Sejak itu, sarjana perikanan ini bila ada waktu senggang mulai mengotak-atik potongan-potongan limbah kulit. Karena memiliki kemampuan merajut, ia terapkan aplikasi merajut di bagian tepian potongan kulit, hingga menjadi sebuah rangkaian lembaran yang lebar dan diperkirakan cukup untuk membentuk sebuah tas atau dompet yang diinginkan.
"Dulu, prosesnya makan waktu lama. Untuk bisa merajut dan jadi sebuah tas, butuh waktu sekitar setahun," ungkap Niahayatun, yang membuat usaha ini bersama suaminya, Fatkhur Rochman (43).

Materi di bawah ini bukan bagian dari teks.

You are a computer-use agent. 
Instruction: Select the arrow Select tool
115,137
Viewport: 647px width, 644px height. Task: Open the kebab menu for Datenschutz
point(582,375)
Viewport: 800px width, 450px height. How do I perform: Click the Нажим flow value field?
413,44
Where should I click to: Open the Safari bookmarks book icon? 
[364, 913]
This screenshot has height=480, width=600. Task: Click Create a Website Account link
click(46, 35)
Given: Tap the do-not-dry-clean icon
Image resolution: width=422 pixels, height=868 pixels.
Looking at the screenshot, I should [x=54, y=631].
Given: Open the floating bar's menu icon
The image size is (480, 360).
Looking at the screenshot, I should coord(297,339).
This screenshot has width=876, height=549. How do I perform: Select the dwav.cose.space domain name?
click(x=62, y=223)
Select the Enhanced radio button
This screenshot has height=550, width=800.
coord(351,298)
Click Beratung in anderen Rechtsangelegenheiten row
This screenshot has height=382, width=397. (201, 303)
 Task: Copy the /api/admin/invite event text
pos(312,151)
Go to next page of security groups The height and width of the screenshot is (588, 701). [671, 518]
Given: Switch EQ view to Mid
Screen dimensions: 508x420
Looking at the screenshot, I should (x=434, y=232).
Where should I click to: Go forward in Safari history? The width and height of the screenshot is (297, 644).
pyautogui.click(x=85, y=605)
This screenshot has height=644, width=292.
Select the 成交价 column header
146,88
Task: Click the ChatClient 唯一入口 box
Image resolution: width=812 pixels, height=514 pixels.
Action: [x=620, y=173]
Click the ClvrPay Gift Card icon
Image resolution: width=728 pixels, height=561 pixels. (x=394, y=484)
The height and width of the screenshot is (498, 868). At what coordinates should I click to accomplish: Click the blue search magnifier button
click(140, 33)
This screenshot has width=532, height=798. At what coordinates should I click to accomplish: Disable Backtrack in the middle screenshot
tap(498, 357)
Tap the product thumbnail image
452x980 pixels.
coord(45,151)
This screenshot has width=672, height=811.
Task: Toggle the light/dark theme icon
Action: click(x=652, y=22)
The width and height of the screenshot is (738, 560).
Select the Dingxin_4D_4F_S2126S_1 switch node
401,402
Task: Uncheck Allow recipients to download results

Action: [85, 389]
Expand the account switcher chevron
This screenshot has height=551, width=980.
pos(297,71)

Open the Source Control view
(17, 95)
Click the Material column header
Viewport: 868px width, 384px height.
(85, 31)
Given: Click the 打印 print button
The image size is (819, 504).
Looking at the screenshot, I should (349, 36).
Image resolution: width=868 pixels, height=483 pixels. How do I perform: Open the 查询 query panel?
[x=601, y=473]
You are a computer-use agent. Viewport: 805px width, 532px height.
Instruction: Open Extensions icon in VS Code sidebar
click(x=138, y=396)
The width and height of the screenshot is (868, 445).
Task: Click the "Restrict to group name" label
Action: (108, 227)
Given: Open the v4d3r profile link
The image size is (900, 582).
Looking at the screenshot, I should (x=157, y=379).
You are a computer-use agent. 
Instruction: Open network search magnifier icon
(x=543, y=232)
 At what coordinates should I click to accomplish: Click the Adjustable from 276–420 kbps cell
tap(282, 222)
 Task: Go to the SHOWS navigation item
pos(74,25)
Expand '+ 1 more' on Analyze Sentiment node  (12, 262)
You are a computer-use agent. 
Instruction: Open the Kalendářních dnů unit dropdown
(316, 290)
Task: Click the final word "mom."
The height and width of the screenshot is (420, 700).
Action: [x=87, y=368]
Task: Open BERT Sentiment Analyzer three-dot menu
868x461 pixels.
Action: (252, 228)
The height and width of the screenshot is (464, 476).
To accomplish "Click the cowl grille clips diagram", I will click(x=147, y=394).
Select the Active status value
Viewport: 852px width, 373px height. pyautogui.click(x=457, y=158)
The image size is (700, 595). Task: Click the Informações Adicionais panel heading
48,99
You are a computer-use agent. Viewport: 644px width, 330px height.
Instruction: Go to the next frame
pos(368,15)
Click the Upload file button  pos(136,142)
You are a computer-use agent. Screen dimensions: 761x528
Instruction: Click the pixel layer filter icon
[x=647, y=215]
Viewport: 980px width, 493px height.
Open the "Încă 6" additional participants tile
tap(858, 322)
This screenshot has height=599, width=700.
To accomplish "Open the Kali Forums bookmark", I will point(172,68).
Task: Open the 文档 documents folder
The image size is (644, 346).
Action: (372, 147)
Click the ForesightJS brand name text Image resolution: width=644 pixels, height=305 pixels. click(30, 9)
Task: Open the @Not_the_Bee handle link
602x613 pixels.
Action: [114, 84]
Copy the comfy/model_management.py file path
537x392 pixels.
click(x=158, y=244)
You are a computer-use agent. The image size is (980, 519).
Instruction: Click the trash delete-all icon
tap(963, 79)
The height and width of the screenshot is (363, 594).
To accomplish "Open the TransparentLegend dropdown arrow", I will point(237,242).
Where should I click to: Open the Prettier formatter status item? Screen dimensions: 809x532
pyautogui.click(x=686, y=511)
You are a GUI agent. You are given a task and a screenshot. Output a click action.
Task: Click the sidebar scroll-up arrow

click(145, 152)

Ketika masih dalam proses belajar, segala sesuatunya masih serba manual. Untuk melubangi tepian kulit sebagai jalan jarum rajut, ia harus melakukannya satu per satu dengan paku. Tentu memerlukan waktu dan tenaga, serta harus telaten agar rapi. "Bila ingat perjuangan saya waktu itu memang tak mudah. Sekarang tinggal enaknya saja," katanya mengenang.
Namun, dulu Nihayatun sempat merasa tak percaya diri untuk menjualnya karena merasa hasil kerajinannya masih belum terlalu rapi. "Tapi saya sudah yakin, sih. akan bisa jadi kerajinan yang diminati banyak orang," imbuhnya. Merasa hasil karyanya belum rapi, Nihayatun setiap hari terus bereskperimen, hingga hasil karyanya betul-betul rapi dan bisa dinikmati.
Kendati sudah rapi, lagi-lagi model yang ia buat masih itu-itu saja. Alasannya, jika ingin membuat bentuk lain ia masih harus belajar lagi. "Dulu, jika ada orang pesan untuk dibuatkan tas dengan model tertentu, saya janji untuk mempelajarinya terlebih dahulu. Soalnya ilmu saya masih terbatas sekali," katanya sambil tersenyum.